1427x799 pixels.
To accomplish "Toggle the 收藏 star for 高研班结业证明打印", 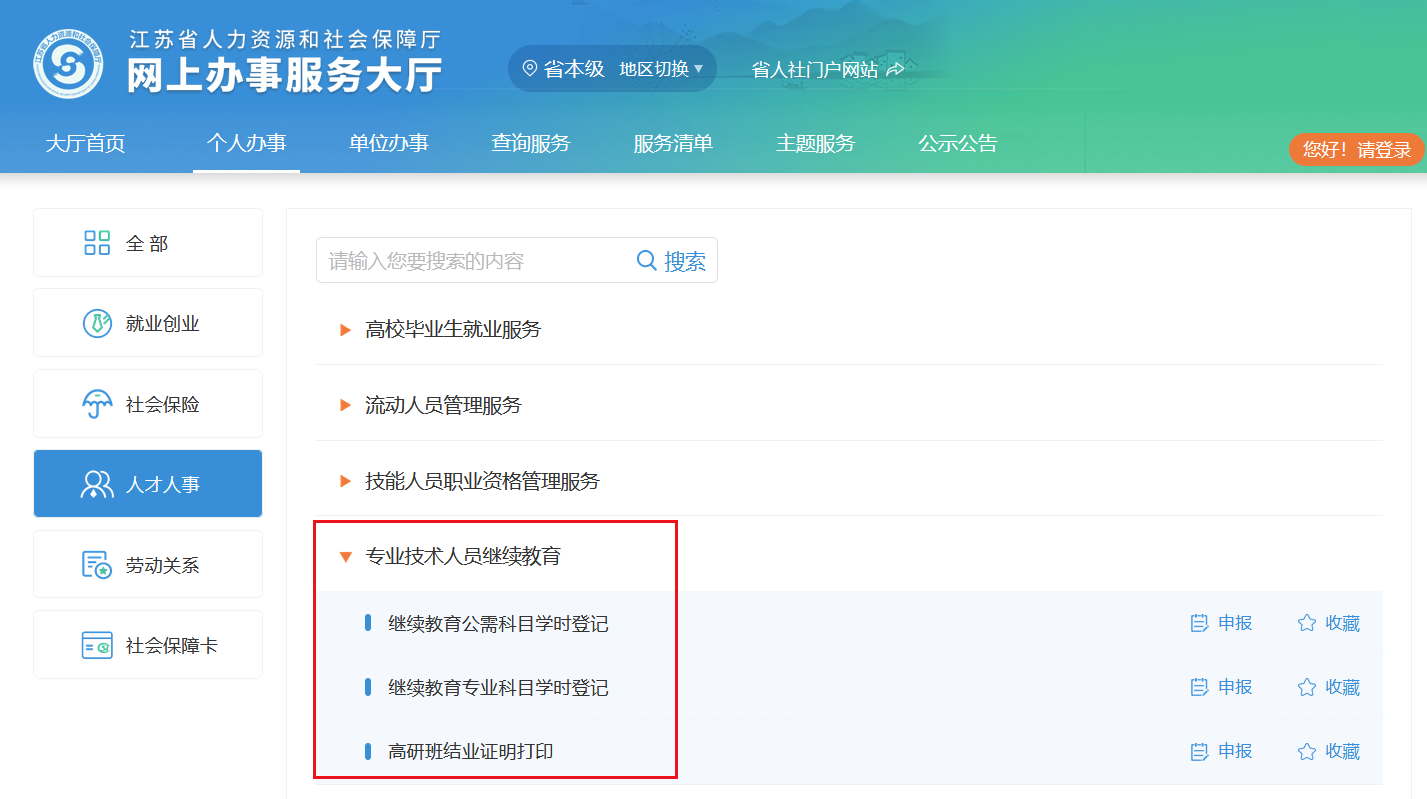I will (x=1305, y=751).
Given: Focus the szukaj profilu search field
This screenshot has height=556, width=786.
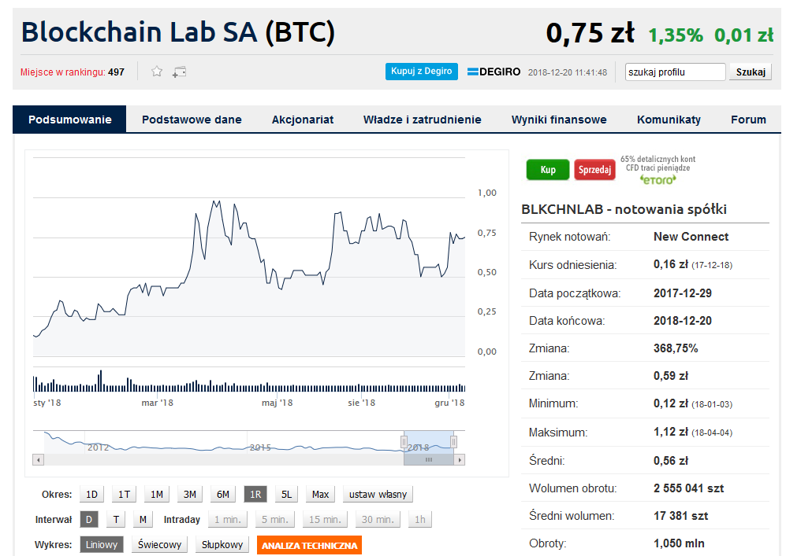Looking at the screenshot, I should 675,72.
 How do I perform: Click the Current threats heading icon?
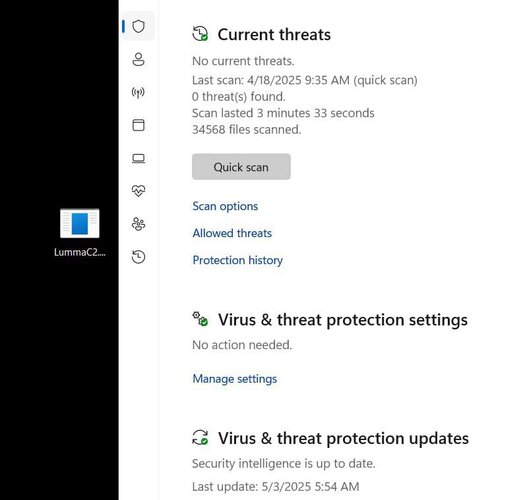[200, 34]
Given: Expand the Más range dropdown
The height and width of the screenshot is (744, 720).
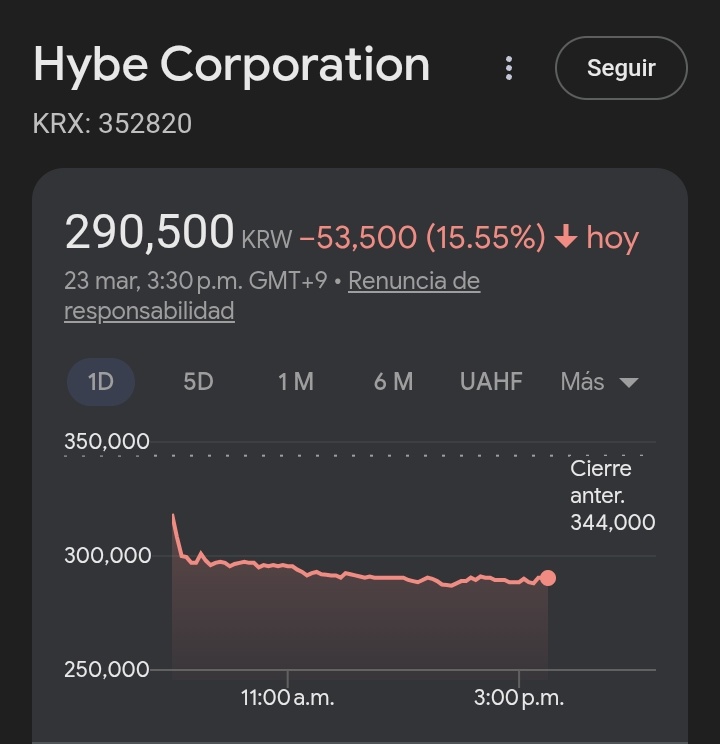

---*---

Write out each line above containing "Given".

Given: Focus the szukaj profilu search field
Given: Expand the Más range dropdown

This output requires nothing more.